§ REQUIRED WORK:
In the material, copy the stretch from the line containing "The height and width of the screenshot is (577, 1210)." through the line containing "will [x=44, y=104].", substituting "mandatory" for "required" and leaving everything else unchanged.

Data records

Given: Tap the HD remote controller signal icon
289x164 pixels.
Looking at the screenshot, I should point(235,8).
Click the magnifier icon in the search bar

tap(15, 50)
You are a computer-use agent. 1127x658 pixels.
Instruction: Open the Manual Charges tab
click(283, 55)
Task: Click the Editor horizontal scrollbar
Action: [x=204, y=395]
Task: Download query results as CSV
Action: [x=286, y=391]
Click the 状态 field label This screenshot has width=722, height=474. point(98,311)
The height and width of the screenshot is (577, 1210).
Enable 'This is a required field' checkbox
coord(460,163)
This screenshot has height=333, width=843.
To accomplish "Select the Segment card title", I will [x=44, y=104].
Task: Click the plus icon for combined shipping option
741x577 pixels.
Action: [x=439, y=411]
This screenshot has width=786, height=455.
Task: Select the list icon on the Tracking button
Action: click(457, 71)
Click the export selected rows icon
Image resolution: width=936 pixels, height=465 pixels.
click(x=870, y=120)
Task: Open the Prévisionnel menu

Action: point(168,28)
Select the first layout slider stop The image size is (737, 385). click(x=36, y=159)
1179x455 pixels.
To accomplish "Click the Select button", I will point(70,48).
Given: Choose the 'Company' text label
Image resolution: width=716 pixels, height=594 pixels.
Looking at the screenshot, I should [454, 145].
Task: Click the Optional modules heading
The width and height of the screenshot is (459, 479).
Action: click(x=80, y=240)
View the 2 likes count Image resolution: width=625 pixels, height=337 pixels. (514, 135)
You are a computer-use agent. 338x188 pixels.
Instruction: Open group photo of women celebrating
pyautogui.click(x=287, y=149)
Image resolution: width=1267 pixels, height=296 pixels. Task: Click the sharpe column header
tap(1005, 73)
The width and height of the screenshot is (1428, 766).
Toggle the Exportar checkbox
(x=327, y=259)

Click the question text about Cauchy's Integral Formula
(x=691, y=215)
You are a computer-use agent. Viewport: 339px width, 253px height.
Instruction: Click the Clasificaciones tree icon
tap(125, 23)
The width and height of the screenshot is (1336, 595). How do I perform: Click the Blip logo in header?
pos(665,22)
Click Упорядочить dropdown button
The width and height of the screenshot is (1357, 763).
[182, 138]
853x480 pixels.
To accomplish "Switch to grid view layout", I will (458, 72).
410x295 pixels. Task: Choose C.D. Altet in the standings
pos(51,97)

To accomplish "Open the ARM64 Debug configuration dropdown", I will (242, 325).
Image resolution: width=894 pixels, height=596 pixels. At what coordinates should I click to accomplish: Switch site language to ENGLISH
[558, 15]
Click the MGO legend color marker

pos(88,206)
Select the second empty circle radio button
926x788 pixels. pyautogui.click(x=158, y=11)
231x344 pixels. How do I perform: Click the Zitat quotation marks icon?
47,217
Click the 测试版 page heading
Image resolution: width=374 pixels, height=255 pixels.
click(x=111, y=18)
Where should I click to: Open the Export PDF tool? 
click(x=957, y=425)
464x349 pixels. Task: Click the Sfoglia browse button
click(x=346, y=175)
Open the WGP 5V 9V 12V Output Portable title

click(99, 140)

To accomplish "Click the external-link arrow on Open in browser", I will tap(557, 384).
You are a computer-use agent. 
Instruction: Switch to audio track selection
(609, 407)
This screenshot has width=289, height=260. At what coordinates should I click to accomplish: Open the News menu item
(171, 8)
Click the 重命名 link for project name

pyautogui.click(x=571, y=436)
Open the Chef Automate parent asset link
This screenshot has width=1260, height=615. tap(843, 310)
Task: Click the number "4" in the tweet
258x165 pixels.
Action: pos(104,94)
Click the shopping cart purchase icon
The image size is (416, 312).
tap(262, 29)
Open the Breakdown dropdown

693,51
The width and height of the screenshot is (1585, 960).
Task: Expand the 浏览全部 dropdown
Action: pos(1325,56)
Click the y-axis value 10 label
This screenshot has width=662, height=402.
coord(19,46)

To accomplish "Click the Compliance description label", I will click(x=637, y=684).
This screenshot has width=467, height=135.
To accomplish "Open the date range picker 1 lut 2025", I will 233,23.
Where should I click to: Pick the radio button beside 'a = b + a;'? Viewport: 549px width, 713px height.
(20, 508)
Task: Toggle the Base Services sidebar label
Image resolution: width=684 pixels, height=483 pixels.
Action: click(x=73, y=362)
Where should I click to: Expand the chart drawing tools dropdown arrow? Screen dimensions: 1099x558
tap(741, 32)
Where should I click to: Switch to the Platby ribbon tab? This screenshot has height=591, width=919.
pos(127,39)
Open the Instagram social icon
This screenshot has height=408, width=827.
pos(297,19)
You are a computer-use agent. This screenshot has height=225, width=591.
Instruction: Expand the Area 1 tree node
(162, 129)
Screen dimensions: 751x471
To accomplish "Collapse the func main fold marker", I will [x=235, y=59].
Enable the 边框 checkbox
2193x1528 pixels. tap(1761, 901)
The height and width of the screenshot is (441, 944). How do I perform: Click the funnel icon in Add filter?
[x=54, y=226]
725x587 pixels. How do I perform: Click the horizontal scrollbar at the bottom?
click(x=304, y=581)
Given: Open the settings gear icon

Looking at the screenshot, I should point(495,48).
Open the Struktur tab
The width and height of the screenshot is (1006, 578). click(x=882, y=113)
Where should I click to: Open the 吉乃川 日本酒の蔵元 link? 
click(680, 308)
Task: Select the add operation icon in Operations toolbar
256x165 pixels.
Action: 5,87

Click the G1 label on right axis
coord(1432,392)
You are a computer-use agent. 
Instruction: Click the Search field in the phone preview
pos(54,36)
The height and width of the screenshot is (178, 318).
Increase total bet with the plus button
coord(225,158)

§ TASK RESPONSE:
The height and width of the screenshot is (577, 1210).
Enable 'This is a mandatory field' checkbox
coord(460,163)
This screenshot has height=333, width=843.
To accomplish "Select the Segment card title", I will [x=44, y=104].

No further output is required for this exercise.